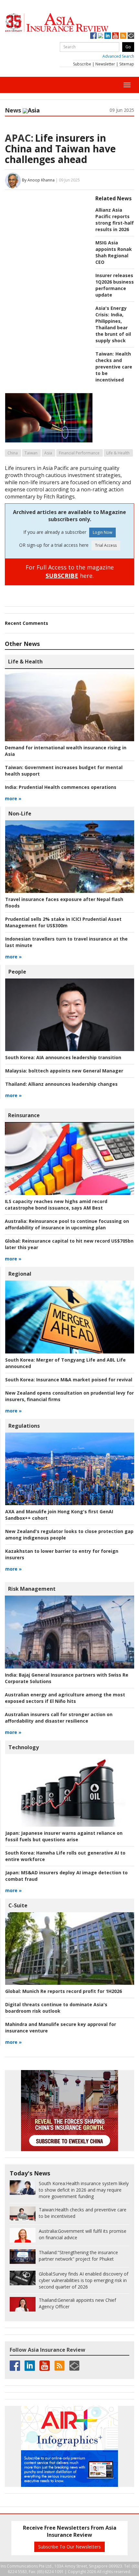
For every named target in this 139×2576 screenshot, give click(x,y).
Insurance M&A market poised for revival (68, 1379)
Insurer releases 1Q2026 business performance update (114, 285)
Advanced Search (118, 56)
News (13, 110)
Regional (19, 1273)
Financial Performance (79, 453)
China (12, 453)
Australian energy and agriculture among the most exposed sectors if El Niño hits (65, 1698)
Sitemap (126, 64)
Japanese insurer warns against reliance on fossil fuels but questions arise (64, 1836)
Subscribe (82, 64)
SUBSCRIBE (62, 576)
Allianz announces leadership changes (61, 1084)
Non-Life (19, 813)
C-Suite (17, 1905)
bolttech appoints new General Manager (64, 1071)
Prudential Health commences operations (60, 787)
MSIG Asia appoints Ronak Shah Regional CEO (113, 252)
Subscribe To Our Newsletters (69, 2547)
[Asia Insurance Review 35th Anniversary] (69, 22)
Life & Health (118, 453)
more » (13, 798)
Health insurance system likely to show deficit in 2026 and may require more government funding (84, 2189)
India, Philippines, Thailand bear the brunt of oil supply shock (113, 327)
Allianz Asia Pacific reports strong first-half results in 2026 (114, 219)
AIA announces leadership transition (63, 1057)
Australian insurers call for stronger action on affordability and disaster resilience (58, 1717)
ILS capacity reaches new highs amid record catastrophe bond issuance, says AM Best (56, 1204)
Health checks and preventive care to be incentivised (113, 367)
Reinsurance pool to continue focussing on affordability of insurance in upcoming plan (67, 1224)
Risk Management (32, 1588)
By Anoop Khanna (38, 180)
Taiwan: (104, 354)
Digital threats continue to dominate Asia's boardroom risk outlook (56, 2007)
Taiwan (31, 453)
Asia (48, 453)
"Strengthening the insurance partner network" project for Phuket (78, 2255)
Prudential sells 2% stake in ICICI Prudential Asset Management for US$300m (63, 922)
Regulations (24, 1425)
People (17, 971)
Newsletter (105, 64)
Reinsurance (24, 1115)
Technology (23, 1747)
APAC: (19, 138)
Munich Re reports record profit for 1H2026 (63, 1991)
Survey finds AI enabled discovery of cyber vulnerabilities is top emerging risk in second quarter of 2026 (83, 2280)
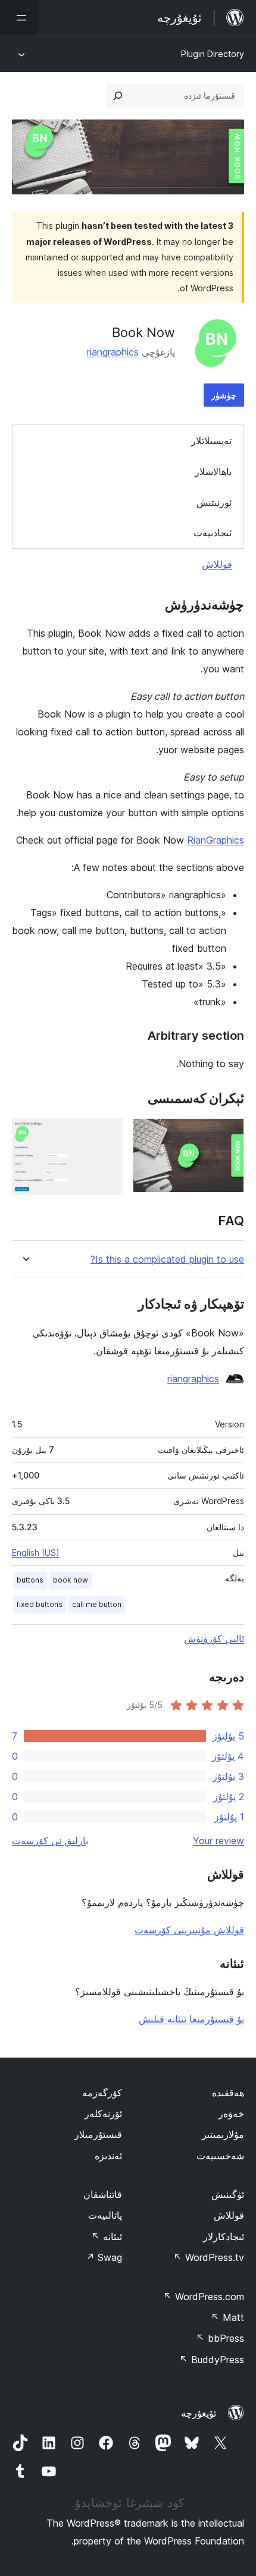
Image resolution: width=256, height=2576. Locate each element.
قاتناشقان (102, 2194)
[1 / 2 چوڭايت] (228, 1134)
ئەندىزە (108, 2156)
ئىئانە (106, 2236)
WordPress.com (203, 2297)
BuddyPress (211, 2360)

▬▬▬

Starting with the line that holds "Sitemap (126, 64)" and ending with the line that holds "Subscribe To Our Newsletters (69, 2547)", retype every line in the data above exactly, and nothing else.

▶ _SOLUTION TO THIS EXERCISE_
Sitemap (126, 64)
Japanese insurer warns against reliance on fossil fuels but questions arise (64, 1836)
Subscribe (82, 64)
SUBSCRIBE (62, 576)
Allianz announces leadership changes (61, 1084)
Non-Life (19, 813)
C-Suite (17, 1905)
bolttech appoints new General Manager (64, 1071)
Prudential Health commences operations (60, 787)
MSIG Asia appoints Ronak Shah Regional CEO (113, 252)
Subscribe To Our Newsletters (69, 2547)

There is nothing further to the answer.